В общем, если говорить прямо, встречались мы с ним чаще, чем с кем-нибудь другим, но как собутыльники, каждый при этом жил своей отдельной жизнью: он – как один из наиболее известных тогда деятелей демократического движения, я – хоть и выгнанный из университета, но наивно полагающий, что в Советском Союзе можно жить, чувствуя себя свободным человеком, испытывая антисоветские настроения в довольно жесткой форме.
Относиться с некоторым сомнением и даже с недоверием к рекомендациям Некрасова и бесконечного количества его друзей у меня появились основания в первые же месяцы моего вынужденного возвращения в Киев.

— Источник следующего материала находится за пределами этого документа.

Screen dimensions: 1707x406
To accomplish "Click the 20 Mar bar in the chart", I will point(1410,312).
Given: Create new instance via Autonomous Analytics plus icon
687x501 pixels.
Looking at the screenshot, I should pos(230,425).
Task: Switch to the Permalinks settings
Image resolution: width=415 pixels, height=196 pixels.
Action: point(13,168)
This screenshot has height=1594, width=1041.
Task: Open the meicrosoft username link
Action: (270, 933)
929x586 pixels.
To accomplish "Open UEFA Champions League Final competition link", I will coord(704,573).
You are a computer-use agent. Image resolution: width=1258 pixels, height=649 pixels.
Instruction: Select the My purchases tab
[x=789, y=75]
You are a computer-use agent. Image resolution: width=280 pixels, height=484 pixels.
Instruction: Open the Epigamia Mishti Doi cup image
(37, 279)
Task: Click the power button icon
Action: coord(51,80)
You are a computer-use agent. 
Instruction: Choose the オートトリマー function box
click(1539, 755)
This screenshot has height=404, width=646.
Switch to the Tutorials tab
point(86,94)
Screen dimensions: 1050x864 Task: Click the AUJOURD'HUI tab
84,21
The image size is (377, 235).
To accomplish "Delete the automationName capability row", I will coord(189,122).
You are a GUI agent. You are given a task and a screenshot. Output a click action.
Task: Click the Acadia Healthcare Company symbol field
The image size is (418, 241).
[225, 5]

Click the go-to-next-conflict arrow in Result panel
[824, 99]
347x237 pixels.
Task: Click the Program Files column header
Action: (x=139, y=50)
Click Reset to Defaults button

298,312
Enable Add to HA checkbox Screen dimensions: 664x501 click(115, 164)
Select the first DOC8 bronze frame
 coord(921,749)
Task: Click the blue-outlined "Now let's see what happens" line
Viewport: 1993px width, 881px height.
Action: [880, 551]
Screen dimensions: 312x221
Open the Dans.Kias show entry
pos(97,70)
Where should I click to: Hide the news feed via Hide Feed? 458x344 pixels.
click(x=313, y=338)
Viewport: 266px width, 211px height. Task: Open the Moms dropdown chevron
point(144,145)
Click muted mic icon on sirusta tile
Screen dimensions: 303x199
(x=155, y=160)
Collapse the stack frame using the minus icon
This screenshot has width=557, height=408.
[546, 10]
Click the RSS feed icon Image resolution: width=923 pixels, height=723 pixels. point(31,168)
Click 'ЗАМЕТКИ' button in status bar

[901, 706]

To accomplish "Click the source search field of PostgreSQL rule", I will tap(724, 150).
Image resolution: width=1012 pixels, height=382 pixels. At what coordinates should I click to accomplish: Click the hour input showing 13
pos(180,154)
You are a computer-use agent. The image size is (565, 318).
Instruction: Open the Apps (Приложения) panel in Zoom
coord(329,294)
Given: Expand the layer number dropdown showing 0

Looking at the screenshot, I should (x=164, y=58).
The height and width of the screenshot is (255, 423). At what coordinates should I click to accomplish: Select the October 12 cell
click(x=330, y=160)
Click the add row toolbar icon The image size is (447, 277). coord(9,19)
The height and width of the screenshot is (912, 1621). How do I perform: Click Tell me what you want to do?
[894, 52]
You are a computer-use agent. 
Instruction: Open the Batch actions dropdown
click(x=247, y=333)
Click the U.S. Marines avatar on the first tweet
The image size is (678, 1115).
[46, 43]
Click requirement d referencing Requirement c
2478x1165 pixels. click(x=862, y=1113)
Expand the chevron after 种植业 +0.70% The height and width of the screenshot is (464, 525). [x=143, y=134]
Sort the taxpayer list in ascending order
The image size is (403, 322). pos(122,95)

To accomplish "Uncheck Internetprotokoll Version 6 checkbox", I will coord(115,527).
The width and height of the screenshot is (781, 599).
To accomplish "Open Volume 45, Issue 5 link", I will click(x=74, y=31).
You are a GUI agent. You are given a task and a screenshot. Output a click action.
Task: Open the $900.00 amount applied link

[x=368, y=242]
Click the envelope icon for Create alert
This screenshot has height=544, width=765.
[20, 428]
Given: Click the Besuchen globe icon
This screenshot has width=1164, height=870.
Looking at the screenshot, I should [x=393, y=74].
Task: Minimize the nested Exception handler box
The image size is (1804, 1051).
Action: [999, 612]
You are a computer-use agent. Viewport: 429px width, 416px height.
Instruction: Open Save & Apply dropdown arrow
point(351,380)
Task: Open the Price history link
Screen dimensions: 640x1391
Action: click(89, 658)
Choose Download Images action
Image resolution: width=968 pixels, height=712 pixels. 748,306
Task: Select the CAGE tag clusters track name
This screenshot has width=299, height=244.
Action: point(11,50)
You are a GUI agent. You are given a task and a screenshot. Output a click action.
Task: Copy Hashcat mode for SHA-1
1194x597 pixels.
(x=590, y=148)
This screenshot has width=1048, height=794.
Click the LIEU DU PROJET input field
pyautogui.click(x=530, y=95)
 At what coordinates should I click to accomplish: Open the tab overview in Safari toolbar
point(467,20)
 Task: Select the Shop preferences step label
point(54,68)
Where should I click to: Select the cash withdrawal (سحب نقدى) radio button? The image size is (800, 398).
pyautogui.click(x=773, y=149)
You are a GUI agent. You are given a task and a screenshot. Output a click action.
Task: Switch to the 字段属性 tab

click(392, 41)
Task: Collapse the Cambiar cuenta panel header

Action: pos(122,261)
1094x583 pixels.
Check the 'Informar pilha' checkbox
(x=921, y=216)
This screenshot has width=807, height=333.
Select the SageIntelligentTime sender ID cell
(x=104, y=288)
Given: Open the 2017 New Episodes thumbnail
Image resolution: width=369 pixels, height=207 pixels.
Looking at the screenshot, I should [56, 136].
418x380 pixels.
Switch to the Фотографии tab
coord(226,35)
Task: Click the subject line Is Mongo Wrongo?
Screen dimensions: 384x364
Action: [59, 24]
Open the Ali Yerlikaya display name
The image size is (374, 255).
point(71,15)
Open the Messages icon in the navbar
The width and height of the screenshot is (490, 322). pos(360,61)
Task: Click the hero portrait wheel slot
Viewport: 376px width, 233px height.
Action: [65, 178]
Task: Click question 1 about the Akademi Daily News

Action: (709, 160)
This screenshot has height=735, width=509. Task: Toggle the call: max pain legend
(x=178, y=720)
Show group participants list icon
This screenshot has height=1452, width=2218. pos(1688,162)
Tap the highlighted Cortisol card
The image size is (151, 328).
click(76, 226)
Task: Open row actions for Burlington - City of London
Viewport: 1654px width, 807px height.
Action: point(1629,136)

Мы с женой жили там уже три месяца, я получал какие-то мелкие гонорары из Москвы, но Тома никакой работы найти не могла. Декану факультета журналистики она пообещала, что использовать распределение в «Робитнычу газету» не будет, так как вакансий там нет; ни в одной другой газете ей, русской и выпускнице Московского университета, работы не находилось. Но у нее как учившейся в международной группе было еще и удостоверение переводчика с английского. С этим удостоверением ее охотно взяли на работу в агентство молодежного туризма «Спутник» в качестве экскурсовода, и она уже начала заполнять анкету, как ей между делом объяснили, что о каждой группе, которую она будет водить по Киеву, ей надо будет вечером написать отчет: кто что говорил. Тома отказалась, и предложение о работе отпало. И тогда я спросил Виктора Платоновича, который знал и которого знал весь Киев, не может ли он помочь Томе с работой. Некрасов тут же мне сказал: «Конечно», – и через пару дней сообщил, что на филфаке Киевского университета есть международное отделение – там может найтись переводческая работа, он уже поговорил со своим приятелем (у него все были приятели) – деканом факультета, и дал его телефон.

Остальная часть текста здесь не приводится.